- _PROMPT_
I would like you to return all of the records exactly as they stand.

- _DATASET CONTENT_
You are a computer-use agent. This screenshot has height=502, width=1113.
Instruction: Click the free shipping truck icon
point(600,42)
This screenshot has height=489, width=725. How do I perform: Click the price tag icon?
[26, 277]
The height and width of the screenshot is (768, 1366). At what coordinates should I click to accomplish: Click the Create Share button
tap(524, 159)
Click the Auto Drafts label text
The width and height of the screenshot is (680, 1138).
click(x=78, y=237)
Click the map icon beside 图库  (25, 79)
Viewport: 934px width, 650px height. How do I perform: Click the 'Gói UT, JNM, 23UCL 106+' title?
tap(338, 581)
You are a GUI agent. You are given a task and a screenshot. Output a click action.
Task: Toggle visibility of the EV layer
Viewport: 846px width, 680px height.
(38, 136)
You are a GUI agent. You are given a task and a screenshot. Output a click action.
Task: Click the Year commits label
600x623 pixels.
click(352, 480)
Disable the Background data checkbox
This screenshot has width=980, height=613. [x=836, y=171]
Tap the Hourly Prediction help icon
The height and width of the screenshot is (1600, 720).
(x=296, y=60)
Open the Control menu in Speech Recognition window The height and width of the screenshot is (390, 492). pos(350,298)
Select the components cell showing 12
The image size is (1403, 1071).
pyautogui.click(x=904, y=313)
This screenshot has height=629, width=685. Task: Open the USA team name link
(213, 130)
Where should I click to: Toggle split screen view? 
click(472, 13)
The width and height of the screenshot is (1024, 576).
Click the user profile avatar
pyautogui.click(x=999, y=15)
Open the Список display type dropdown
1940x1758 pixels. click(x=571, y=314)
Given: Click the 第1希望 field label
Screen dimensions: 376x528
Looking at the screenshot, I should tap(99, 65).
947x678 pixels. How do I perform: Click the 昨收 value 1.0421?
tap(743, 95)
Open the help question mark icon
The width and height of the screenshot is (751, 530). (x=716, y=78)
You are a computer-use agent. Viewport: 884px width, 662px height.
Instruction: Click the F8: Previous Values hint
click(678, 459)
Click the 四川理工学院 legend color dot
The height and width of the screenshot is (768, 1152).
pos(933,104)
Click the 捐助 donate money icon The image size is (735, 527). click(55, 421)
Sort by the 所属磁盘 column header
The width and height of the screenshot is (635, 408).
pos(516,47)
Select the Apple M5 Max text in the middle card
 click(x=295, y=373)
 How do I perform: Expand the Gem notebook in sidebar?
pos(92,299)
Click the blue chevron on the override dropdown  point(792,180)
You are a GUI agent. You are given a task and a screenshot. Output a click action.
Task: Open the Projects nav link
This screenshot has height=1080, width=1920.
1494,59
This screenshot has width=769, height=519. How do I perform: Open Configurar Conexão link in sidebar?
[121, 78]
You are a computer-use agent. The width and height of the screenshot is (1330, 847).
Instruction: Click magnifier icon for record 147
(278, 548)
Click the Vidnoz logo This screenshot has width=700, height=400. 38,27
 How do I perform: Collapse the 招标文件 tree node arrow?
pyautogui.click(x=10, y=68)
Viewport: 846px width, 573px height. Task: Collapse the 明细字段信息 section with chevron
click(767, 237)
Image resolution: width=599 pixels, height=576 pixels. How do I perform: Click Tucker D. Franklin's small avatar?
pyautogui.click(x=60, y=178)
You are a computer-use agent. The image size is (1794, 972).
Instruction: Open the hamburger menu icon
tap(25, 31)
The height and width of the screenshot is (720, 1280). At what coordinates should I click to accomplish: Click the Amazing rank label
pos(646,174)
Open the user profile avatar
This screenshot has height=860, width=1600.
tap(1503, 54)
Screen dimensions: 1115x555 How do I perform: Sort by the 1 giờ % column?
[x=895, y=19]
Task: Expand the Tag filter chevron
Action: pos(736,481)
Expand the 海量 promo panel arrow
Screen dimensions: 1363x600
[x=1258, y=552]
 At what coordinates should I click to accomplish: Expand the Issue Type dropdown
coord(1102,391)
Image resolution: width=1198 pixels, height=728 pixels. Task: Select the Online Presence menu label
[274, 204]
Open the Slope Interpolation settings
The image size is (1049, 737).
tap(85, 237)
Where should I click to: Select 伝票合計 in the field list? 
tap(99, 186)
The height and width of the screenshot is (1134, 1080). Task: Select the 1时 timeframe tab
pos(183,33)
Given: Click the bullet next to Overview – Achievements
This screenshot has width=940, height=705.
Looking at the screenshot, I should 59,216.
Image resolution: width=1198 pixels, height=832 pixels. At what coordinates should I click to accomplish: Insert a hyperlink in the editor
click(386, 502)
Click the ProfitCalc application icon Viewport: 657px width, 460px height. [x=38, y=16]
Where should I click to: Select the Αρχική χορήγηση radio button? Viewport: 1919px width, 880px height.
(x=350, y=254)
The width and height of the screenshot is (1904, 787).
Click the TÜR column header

- _WRITTEN RESPONSE_
You are a computer-use agent. This screenshot has height=502, width=1113.
Instruction: Click the free shipping truck icon
point(600,42)
This screenshot has height=489, width=725. How do I perform: Click the price tag icon?
[26, 277]
The height and width of the screenshot is (768, 1366). At what coordinates should I click to accomplish: Click the Create Share button
tap(524, 159)
Click the Auto Drafts label text
The width and height of the screenshot is (680, 1138).
click(x=78, y=237)
Click the map icon beside 图库  (25, 79)
Viewport: 934px width, 650px height. How do I perform: Click the 'Gói UT, JNM, 23UCL 106+' title?
tap(338, 581)
You are a GUI agent. You are given a task and a screenshot. Output a click action.
Task: Toggle visibility of the EV layer
Viewport: 846px width, 680px height.
(38, 136)
You are a GUI agent. You are given a task and a screenshot. Output a click action.
Task: Click the Year commits label
600x623 pixels.
click(352, 480)
Disable the Background data checkbox
This screenshot has width=980, height=613. [x=836, y=171]
Tap the Hourly Prediction help icon
The height and width of the screenshot is (1600, 720).
(x=296, y=60)
Open the Control menu in Speech Recognition window The height and width of the screenshot is (390, 492). pos(350,298)
Select the components cell showing 12
The image size is (1403, 1071).
pyautogui.click(x=904, y=313)
This screenshot has height=629, width=685. Task: Open the USA team name link
(213, 130)
Where should I click to: Toggle split screen view? 
click(472, 13)
The width and height of the screenshot is (1024, 576).
Click the user profile avatar
pyautogui.click(x=999, y=15)
Open the Список display type dropdown
1940x1758 pixels. click(x=571, y=314)
Given: Click the 第1希望 field label
Screen dimensions: 376x528
Looking at the screenshot, I should tap(99, 65).
947x678 pixels. How do I perform: Click the 昨收 value 1.0421?
tap(743, 95)
Open the help question mark icon
The width and height of the screenshot is (751, 530). (x=716, y=78)
You are a computer-use agent. Viewport: 884px width, 662px height.
Instruction: Click the F8: Previous Values hint
click(678, 459)
Click the 四川理工学院 legend color dot
The height and width of the screenshot is (768, 1152).
pos(933,104)
Click the 捐助 donate money icon The image size is (735, 527). click(55, 421)
Sort by the 所属磁盘 column header
The width and height of the screenshot is (635, 408).
pos(516,47)
Select the Apple M5 Max text in the middle card
 click(x=295, y=373)
 How do I perform: Expand the Gem notebook in sidebar?
pos(92,299)
Click the blue chevron on the override dropdown  point(792,180)
You are a GUI agent. You are given a task and a screenshot. Output a click action.
Task: Open the Projects nav link
This screenshot has height=1080, width=1920.
1494,59
This screenshot has width=769, height=519. How do I perform: Open Configurar Conexão link in sidebar?
[121, 78]
You are a computer-use agent. The width and height of the screenshot is (1330, 847).
Instruction: Click magnifier icon for record 147
(278, 548)
Click the Vidnoz logo This screenshot has width=700, height=400. 38,27
 How do I perform: Collapse the 招标文件 tree node arrow?
pyautogui.click(x=10, y=68)
Viewport: 846px width, 573px height. Task: Collapse the 明细字段信息 section with chevron
click(767, 237)
Image resolution: width=599 pixels, height=576 pixels. How do I perform: Click Tucker D. Franklin's small avatar?
pyautogui.click(x=60, y=178)
You are a computer-use agent. The image size is (1794, 972).
Instruction: Open the hamburger menu icon
tap(25, 31)
The height and width of the screenshot is (720, 1280). At what coordinates should I click to accomplish: Click the Amazing rank label
pos(646,174)
Open the user profile avatar
This screenshot has height=860, width=1600.
tap(1503, 54)
Screen dimensions: 1115x555 How do I perform: Sort by the 1 giờ % column?
[x=895, y=19]
Task: Expand the Tag filter chevron
Action: pos(736,481)
Expand the 海量 promo panel arrow
Screen dimensions: 1363x600
[x=1258, y=552]
 At what coordinates should I click to accomplish: Expand the Issue Type dropdown
coord(1102,391)
Image resolution: width=1198 pixels, height=728 pixels. Task: Select the Online Presence menu label
[274, 204]
Open the Slope Interpolation settings
The image size is (1049, 737).
tap(85, 237)
Where should I click to: Select 伝票合計 in the field list? 
tap(99, 186)
The height and width of the screenshot is (1134, 1080). Task: Select the 1时 timeframe tab
pos(183,33)
Given: Click the bullet next to Overview – Achievements
This screenshot has width=940, height=705.
Looking at the screenshot, I should 59,216.
Image resolution: width=1198 pixels, height=832 pixels. At what coordinates should I click to accomplish: Insert a hyperlink in the editor
click(386, 502)
Click the ProfitCalc application icon Viewport: 657px width, 460px height. [x=38, y=16]
Where should I click to: Select the Αρχική χορήγηση radio button? Viewport: 1919px width, 880px height.
(x=350, y=254)
The width and height of the screenshot is (1904, 787).
Click the TÜR column header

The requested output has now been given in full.